После суда В. Г. Короленко писал из Елабуги: «Приговор, вполне несправедливый и возмутивший всю публику,— результат предрассудка улицы и шулерства чиновников... В действительности, кроме самих вотяков, никакой жертвы не было и все это подлая проделка товарища прокурора и полиции»[34]. В другом письме он писал: «Я до такой степени уверен в полной невинности этих людей и в самой подлой фальсификации следствия и дознания, что у меня нет и тени сомнения»[35].
После суда защитник Дрягин подал кассационную жалобу, которая поступила с делом в Сенат 8 ноября 1895 года. Одновременно были предприняты меры по привлечению внимания к вынесенному приговору прогрессивной общественности России. Особую роль в решении этой задачи играл Короленко. Писатель сразу же обращается в «Русские ведомости» с просьбой опубликовать полный судебный отчет, заботится о развертывании публикаций по Мултанскому делу с его предисловием «К отчету о Мултанском деле». Основной смысл обращения к читателю заключается в следующих словах: «Света, как можно больше света на это темное дело...»[36].
Первая часть судебного отчета, появившаяся в «Русских ведомостях», была перепечатана во многих провинциальных изданиях. Отчет о судебном процессе в Елабуге был опубликован отдельной книгой[37]. Вскоре в «Русском богатстве» публикуется статья Короленко «Мултанское жертвоприношение», в которой писатель разоблачает полицейский произвол, раскрывает полную несостоятельность этнографической экспертизы профессора Смирнова и приходит к выводу, что «судебный приговор есть приговор над целой народностью»[38].
В полном объеме судебный отчет под редакцией Короленко был напечатан в феврале 1896 года. «Петербургская газета» (1897, 1 марта) излагает точку зрения Короленко по Мултанскому делу. В. Г. Короленко готовился выступить в Юридическом обществе, по приглашению руководства Антропологического общества прочитал с большим успехом доклад «Дело о Мултанском жертвоприношении» в Военно-медицинской академии[39]. Указанные публикации инициировали отклики и выступления по различным аспектам Мултанского дела этнографов П. М. Богаевского[40]', П. Н. Луппова[41],
С. К. Кузнецова1, Д. А. Клеменца, Д. А. Хволъсона и других. Ученые- богословы профессора Петербургской духовной академии
Н. В. Покровский, В. С. Серебренников публично свидетельствовали, что в религиозной обрядности «язычников» не было зафиксировано фактов человеческого жертвоприношения, и приходили к выводу, что вся история с Мултанским делом напоминает прежние обвинения евреев в употреблении христианской крови. Заслуживали внимания выступления ученых-медиков (Ф. А. Патенко и Э. Ф. Беллин (Харьков), К. И. Амстберг (Цюрих) и др.).

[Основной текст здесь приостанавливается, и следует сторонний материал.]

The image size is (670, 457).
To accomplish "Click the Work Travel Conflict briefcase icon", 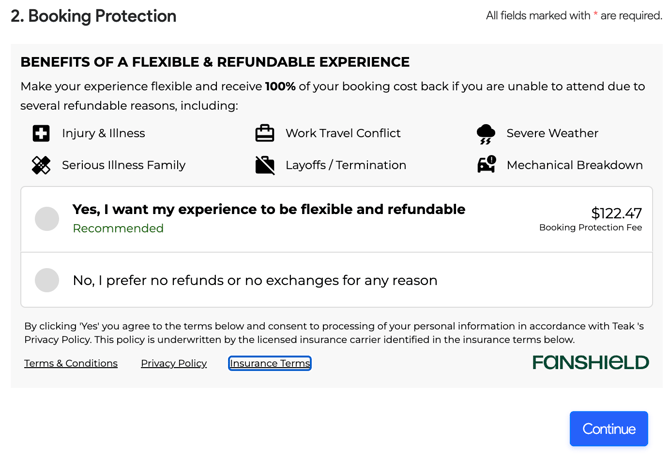I will click(265, 134).
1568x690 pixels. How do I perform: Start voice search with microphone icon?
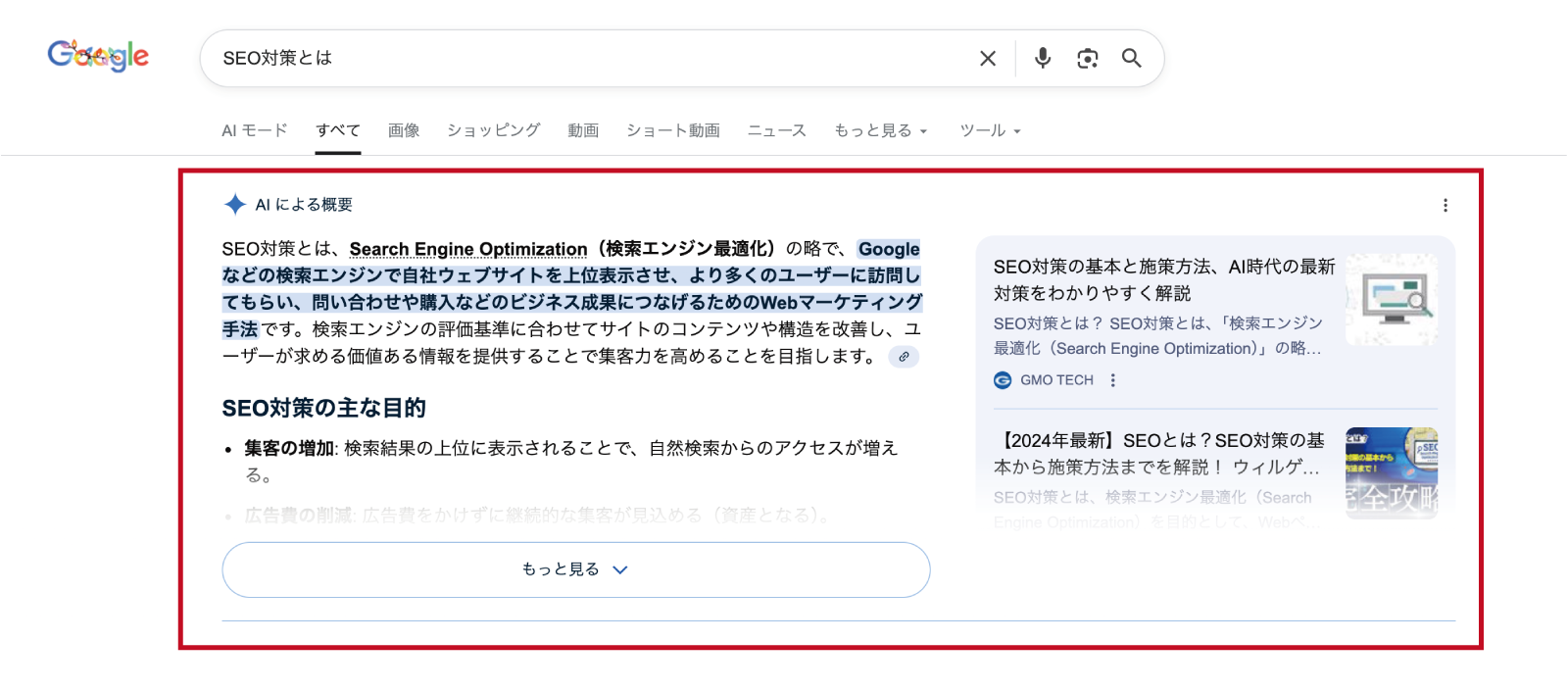coord(1043,59)
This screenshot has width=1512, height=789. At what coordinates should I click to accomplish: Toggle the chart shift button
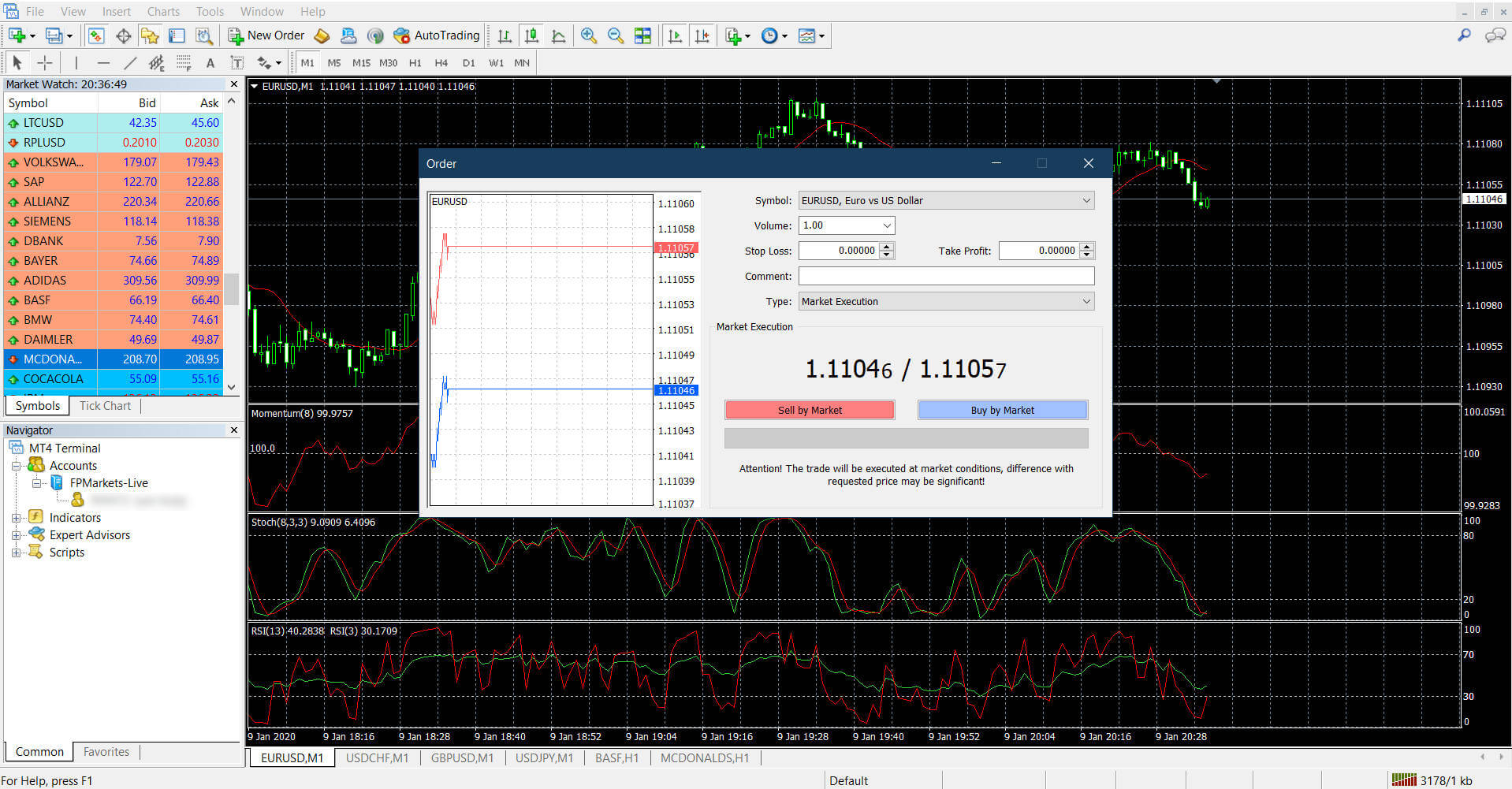(x=702, y=35)
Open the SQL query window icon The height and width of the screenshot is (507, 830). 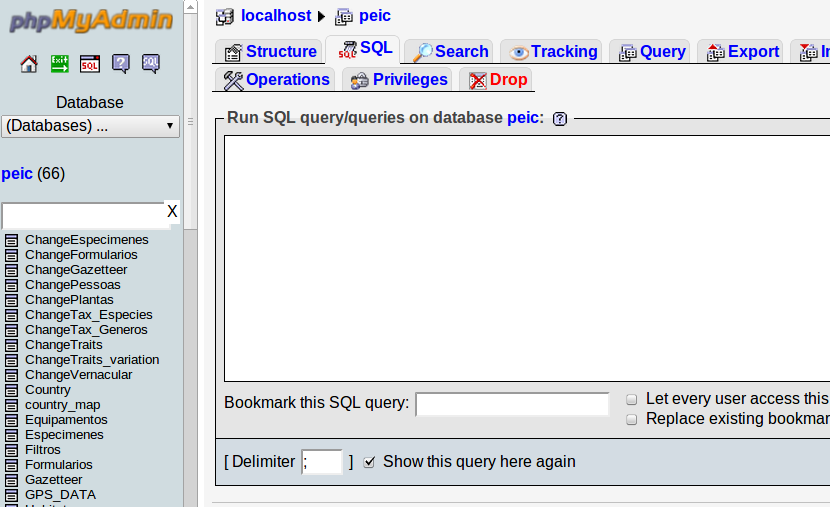tap(90, 64)
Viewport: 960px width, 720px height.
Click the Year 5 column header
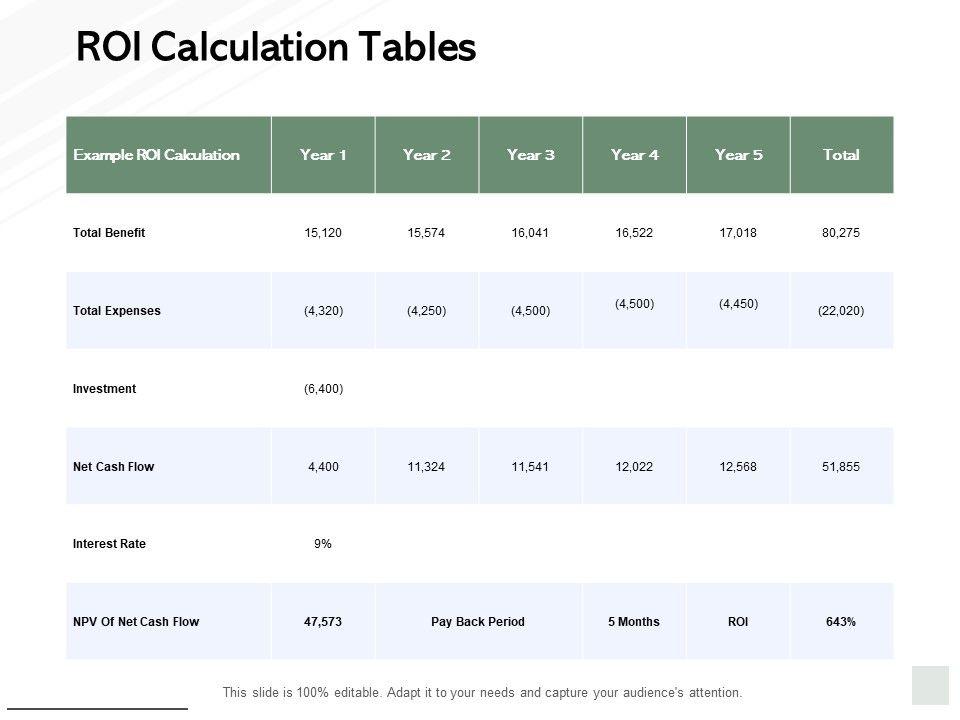coord(739,155)
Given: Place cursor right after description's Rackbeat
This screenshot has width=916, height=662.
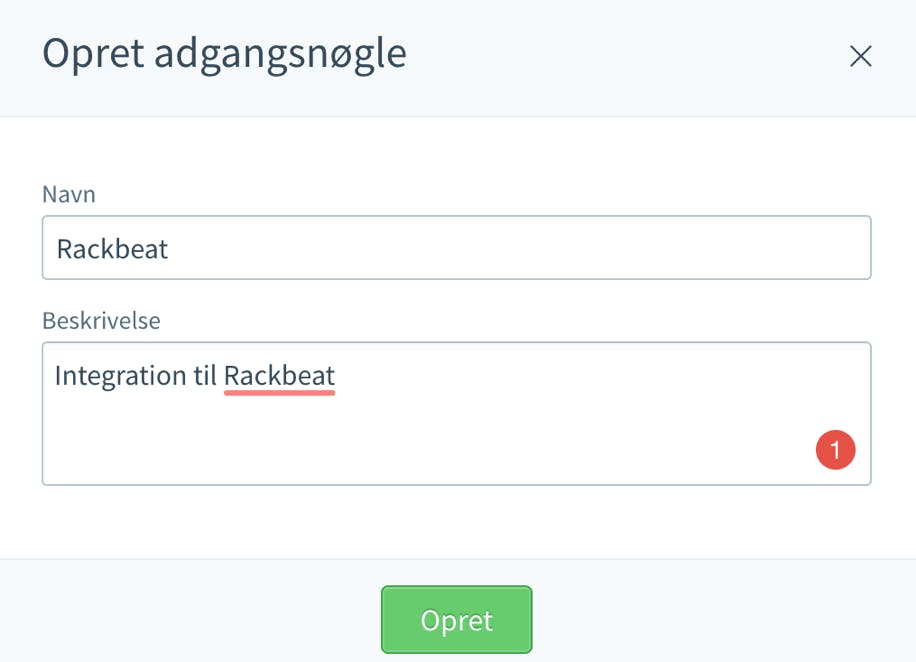Looking at the screenshot, I should [337, 376].
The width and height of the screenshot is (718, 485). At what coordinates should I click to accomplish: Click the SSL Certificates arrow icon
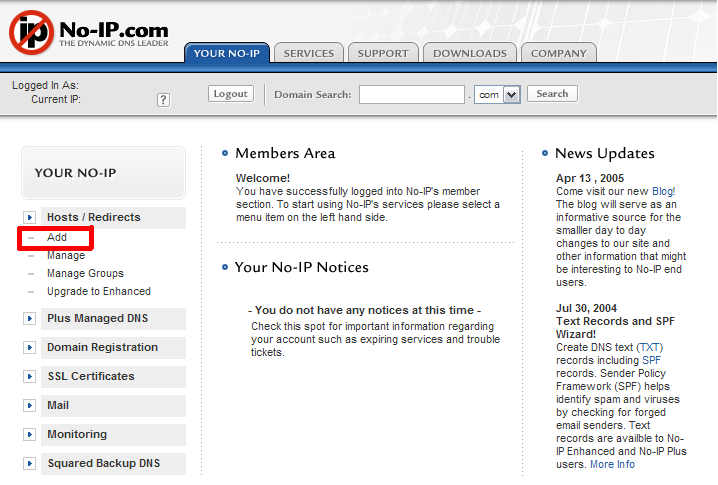[x=30, y=377]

Все эти выступления становятся предметом тщательного изучения Короленко, он вступает с авторами в переписку, просит выступить в качестве экспертов на суде либо дать советы по этнографическим вопросам.
Высказывались со стороны определенной части духовенства и суждения, что признание за удмуртами человеческих жертвоприношений целесообразно, так как ставит вопрос о христианском просвещении инородцев, об открытии новых приходов, храмов, увеличении числа священников в инородческих приходах.
Для обеспечения прохождения кассационной жалобы в Сенате Короленко выезжает в Петербург, встречается с и. о. обер-прокурора Сената Кони, председателем Юридического общества проф. И. Я. Фойницким, известным адвокатом К. К. Арсеньевым, имеющими возможность оказать действенную юридическую помощь. А. Ф. Кони с теплотой вспоминал эту встречу. В силу сложившихся обстоятельств Короленко обращается к известному петербургскому присяжному поверенному Николаю Платоновичу Карабчевскому с просьбой поддержать кассационную жалобу в Сенате. Карабчевский дает согласие, при этом отказываясь от гонорара.